(Activity):
From the entries that follow, copy each line in which "ribbon" appears.
-- Data follows --
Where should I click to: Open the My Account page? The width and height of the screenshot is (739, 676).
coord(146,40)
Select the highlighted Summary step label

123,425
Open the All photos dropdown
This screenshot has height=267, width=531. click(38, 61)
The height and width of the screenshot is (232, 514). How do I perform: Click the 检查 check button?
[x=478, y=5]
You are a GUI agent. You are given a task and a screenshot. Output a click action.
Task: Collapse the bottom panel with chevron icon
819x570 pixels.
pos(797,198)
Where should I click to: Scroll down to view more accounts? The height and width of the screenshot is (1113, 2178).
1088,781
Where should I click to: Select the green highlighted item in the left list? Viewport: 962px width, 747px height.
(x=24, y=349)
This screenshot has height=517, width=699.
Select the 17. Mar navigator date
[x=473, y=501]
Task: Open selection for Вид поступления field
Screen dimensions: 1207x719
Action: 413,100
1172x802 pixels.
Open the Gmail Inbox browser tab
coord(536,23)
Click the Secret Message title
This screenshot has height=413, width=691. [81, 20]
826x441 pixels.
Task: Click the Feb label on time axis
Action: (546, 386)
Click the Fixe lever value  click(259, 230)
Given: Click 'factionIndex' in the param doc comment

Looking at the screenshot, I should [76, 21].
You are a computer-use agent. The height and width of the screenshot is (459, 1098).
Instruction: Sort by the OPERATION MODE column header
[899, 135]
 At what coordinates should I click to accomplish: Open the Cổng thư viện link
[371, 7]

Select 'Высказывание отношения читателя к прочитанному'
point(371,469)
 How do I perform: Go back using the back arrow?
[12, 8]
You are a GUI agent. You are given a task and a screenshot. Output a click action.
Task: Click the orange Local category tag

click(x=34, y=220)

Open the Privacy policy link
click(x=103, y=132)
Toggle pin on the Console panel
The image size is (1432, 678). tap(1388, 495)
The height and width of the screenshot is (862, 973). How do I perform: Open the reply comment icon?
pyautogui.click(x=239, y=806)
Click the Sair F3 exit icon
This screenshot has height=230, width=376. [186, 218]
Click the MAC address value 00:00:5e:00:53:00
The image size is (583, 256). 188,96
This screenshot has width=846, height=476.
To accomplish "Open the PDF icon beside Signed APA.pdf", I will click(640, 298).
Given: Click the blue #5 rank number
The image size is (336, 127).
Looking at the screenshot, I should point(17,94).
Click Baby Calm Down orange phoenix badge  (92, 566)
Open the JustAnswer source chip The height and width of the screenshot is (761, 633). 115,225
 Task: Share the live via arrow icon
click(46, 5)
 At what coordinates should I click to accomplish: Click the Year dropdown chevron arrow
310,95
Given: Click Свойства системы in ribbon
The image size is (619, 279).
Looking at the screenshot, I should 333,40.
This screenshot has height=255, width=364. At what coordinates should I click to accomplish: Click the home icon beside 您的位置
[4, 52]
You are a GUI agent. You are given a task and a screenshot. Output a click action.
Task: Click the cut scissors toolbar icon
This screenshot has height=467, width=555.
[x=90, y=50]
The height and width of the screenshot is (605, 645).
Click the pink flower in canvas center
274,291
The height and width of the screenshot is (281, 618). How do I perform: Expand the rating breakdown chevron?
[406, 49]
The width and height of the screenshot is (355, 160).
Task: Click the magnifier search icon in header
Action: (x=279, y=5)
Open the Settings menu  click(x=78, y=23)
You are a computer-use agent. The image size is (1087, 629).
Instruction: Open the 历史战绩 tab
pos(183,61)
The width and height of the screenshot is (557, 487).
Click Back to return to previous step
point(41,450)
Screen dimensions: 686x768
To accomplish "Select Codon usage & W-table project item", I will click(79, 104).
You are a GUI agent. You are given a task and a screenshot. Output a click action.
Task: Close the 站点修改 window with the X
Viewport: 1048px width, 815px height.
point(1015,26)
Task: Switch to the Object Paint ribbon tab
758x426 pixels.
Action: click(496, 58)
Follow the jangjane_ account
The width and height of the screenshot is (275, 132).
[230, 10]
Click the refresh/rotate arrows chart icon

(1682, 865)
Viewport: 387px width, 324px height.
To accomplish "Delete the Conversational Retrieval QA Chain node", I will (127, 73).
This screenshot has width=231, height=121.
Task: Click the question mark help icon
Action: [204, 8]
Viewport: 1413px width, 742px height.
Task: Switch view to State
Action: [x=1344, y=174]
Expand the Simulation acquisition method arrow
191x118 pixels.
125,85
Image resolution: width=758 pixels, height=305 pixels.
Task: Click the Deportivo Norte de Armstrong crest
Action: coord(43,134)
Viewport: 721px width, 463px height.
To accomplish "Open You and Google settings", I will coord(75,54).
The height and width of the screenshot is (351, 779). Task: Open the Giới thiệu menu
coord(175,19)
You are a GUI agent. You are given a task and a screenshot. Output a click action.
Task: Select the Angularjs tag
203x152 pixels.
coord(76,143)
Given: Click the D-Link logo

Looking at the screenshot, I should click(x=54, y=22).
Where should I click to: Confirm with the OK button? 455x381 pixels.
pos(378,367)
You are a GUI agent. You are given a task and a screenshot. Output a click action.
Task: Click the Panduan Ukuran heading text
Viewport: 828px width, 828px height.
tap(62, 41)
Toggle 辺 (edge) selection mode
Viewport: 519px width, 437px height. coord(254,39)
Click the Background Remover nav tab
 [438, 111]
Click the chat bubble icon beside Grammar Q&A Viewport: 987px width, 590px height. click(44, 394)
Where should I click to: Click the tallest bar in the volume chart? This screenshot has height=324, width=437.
-- Data concluded --
(Answer to this exercise):
Given: Click Свойства системы in ribbon
Task: Switch to the Object Paint ribbon tab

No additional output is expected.